The two other girls jumped around the bunk excitedly. Hurriedly, they strapped on their boots, rolled up their sleeves, and bounded down the cabin steps.

Overhead, the sun dimmed as strawberry-colored streaks painted the bubblegum sky. The girls worked with a silent fervor. Behind them, a bubbling stream flowed rapidly, in waves of white mist; the water swirled into larger and larger pools until it cascaded down a hill and trickled out of sight. In just a few minutes, the girls were back in the bunk, tying the bouquet together with a piece of string.

Suddenly, the girls heard a whir of an engine, and then there was a knock on the door. All three girls stared at the empty bed and then at the bouquet of flowers. Each girl could practically see the long, golden dress, the bodyguards, and the elegant girl on the other side of the oak wall. In one swift motion, Cicada dashed to the bouquet, picked it up, and leapt to the front of the cabin. She reached for the handle with one hand and turned it, while extending the bouquet of flowers with the other hand.

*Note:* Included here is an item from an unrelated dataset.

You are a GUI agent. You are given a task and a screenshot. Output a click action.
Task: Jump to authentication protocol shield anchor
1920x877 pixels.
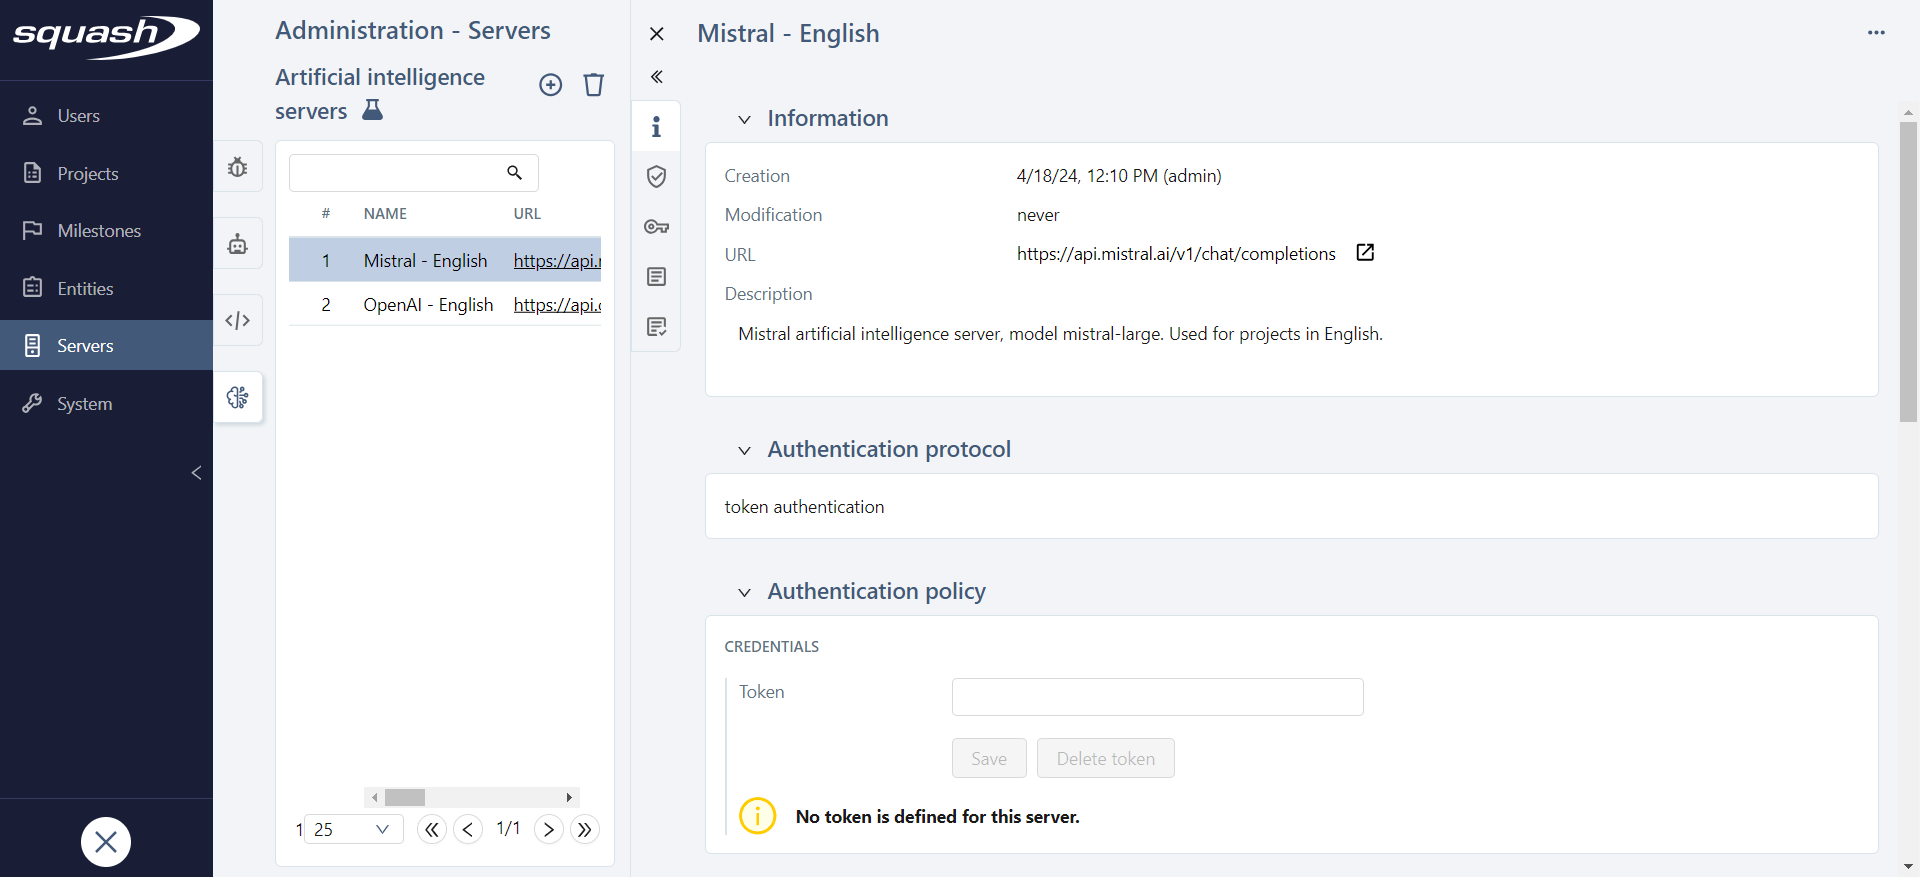click(x=656, y=177)
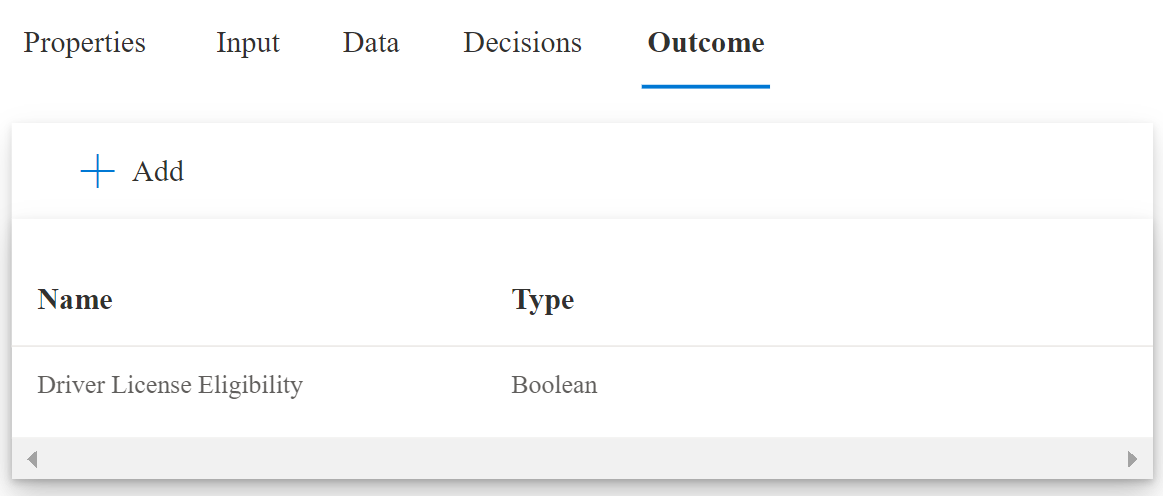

A man of about 60 years of age, wearing a janitorial uniform, appeared at the door beside his pickup truck. He didn’t turn off the engine. His back was hunched, and when he smiled, his eyes creased into small, jovial slits. The girls stared at him in amazement, and then in disbelief, as he walked inside the cabin, picked up the fourth bed, and put it into his truck.

“Hey!” yelled Emma, “What about the fourth girl in Cabin 3C? Where will she sleep?”

The janitor replied, “There are only three girls in this bunk. You wouldn’t want an empty bed in here all summer, now would you?” With that, he drove away.